*Tasks for this exercise*.
A – Translate this sentence from the text below on the February 2019 attacks in Balochistan into Spanish: "The attack happened hours before Saudi Arabia's Prince Mohammed bin Salman made his visit to Pakistan."
B – From the text below on the February 2019 attacks in Balochistan, quote the passage starting at "These attacks were" and ending at "29 January 2019.".

*Source text*.
On 16 February 2019, armed men attacked and killed two Frontier Corps in Loralai. Later on 17 February 2019, another attack took place on Pakistani security personnel in which four members of the Frontier Corps were killed in the Gardab area of Panjgur District..The attack was carried out by the Baloch Raji Ajoi Sangar (BRAS), an alliance of three Balochi terrorist organizations, the Baloch Liberation Army, Balochistan Liberation Front and Baloch Republican Guard.

These attacks were preceded by the January 2019 Loralai attack in Balochistan in which eight policemen and a civilian were killed by gunmen and suicide bombers affiliated with Tehrik-i-Taliban Pakistan on 29 January 2019.

The attack happened hours before Saudi Arabia's Prince Mohammed bin Salman made his visit to Pakistan.

Reaction
Jamal Kamal Khan, the Chief Minister of Balochistan, condemned the attack and accused it of being as "a conspiracy against region's development".

*Dataset rows*.
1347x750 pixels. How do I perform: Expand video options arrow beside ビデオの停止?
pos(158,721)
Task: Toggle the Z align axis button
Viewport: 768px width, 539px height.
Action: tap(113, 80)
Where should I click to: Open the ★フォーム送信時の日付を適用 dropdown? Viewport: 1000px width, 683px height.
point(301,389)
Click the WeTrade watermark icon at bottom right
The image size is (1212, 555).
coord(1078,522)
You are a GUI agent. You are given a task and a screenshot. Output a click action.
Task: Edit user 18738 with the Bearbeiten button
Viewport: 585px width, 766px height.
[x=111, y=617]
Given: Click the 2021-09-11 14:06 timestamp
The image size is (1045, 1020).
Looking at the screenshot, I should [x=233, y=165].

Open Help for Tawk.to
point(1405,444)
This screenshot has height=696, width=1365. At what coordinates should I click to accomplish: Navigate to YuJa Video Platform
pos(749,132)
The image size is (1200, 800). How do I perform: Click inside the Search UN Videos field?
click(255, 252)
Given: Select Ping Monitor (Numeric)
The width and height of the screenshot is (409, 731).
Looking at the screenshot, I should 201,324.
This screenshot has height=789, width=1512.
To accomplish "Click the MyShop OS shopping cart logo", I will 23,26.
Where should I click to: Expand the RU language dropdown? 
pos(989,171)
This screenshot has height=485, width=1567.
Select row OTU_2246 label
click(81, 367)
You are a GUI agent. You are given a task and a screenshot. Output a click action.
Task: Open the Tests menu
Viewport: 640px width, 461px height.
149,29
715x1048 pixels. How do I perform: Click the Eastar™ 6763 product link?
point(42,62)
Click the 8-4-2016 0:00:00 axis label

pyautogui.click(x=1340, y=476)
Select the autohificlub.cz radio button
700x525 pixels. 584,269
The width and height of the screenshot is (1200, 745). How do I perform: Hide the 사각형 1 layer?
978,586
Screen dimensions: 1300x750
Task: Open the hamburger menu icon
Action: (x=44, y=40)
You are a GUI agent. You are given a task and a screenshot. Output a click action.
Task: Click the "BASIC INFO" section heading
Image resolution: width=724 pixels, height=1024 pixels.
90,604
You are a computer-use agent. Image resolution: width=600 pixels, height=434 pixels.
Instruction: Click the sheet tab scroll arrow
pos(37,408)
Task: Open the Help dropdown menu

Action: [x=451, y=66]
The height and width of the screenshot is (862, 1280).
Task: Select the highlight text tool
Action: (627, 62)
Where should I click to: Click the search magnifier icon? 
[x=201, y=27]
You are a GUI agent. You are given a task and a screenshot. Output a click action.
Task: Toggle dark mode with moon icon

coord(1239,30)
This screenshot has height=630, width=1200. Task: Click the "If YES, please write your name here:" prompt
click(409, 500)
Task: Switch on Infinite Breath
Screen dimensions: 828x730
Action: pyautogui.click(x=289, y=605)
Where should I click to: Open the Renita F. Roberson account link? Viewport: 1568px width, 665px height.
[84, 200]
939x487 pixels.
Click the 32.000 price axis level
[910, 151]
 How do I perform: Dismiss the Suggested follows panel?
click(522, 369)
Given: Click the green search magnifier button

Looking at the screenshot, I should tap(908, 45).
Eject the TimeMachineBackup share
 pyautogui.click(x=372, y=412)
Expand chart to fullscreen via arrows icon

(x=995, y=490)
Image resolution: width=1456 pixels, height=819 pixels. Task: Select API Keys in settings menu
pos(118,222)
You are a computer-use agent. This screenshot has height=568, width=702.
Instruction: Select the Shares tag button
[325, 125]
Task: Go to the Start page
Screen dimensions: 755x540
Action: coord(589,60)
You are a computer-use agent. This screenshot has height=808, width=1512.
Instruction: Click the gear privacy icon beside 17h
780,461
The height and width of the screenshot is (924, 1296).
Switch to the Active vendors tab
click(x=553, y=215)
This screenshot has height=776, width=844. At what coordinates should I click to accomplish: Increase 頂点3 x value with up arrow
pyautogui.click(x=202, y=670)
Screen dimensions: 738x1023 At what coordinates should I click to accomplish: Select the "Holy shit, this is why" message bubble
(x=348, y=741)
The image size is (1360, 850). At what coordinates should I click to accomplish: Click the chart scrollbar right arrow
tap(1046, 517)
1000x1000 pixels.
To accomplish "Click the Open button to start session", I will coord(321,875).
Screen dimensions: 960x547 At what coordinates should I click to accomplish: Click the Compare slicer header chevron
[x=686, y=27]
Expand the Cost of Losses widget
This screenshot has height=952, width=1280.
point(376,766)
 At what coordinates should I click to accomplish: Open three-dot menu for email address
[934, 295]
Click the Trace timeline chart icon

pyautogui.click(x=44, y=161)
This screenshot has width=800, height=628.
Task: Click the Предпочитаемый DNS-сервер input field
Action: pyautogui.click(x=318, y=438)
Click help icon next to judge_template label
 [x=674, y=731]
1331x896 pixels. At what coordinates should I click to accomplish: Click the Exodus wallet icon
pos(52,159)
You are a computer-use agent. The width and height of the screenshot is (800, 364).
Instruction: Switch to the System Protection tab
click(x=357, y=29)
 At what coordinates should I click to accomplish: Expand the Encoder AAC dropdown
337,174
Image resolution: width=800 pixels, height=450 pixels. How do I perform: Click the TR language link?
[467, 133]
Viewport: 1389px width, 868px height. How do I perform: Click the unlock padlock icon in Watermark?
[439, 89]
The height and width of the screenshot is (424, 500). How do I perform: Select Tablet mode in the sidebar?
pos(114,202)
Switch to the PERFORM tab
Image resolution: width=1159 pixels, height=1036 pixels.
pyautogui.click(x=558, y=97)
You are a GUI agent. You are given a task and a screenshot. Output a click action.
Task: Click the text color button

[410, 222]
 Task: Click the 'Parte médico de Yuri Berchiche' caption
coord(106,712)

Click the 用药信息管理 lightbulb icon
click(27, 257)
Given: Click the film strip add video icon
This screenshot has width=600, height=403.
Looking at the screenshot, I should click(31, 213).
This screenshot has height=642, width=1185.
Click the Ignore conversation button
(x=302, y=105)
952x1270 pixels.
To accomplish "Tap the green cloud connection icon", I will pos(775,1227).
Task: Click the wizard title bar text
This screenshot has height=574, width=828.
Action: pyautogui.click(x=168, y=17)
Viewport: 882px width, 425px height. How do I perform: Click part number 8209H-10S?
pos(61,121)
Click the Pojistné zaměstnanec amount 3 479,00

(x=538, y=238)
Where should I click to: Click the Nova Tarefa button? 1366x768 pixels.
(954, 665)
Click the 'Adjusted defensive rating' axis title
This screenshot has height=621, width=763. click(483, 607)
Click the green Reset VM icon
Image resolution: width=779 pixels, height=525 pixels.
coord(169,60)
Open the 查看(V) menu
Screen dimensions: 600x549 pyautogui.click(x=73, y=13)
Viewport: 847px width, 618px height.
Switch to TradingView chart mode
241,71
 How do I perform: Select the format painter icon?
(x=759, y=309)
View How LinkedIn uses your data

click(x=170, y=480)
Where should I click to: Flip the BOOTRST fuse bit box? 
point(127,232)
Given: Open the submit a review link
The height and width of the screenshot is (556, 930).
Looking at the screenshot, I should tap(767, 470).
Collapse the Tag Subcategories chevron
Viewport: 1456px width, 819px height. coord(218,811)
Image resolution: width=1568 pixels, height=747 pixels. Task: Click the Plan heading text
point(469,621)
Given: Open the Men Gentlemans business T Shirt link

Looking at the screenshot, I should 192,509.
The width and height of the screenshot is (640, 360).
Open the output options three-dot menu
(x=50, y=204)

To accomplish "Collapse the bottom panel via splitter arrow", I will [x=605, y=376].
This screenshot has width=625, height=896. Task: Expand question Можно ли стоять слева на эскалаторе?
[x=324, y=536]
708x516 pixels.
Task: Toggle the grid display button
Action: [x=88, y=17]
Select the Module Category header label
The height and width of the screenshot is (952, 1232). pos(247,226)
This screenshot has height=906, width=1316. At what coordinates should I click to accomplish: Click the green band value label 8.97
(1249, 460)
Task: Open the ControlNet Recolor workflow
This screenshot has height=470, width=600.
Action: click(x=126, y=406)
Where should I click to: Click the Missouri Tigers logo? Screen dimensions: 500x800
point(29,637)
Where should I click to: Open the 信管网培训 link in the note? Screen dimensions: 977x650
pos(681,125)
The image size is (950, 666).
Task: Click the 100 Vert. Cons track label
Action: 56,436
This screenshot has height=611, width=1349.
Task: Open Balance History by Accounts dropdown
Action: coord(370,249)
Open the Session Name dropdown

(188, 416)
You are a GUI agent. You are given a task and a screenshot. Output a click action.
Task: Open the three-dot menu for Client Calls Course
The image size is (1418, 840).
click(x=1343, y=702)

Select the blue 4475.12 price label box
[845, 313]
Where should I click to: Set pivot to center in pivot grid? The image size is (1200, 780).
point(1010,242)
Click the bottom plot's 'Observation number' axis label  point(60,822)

*Answers to each task*.
A – El ataque ocurrió horas antes de que el príncipe Mohammed bin Salman de Arabia Saudita realizara su visita a Pakistán.

B –
These attacks were preceded by the January 2019 Loralai attack in Balochistan in which eight policemen and a civilian were killed by gunmen and suicide bombers affiliated with Tehrik-i-Taliban Pakistan on 29 January 2019.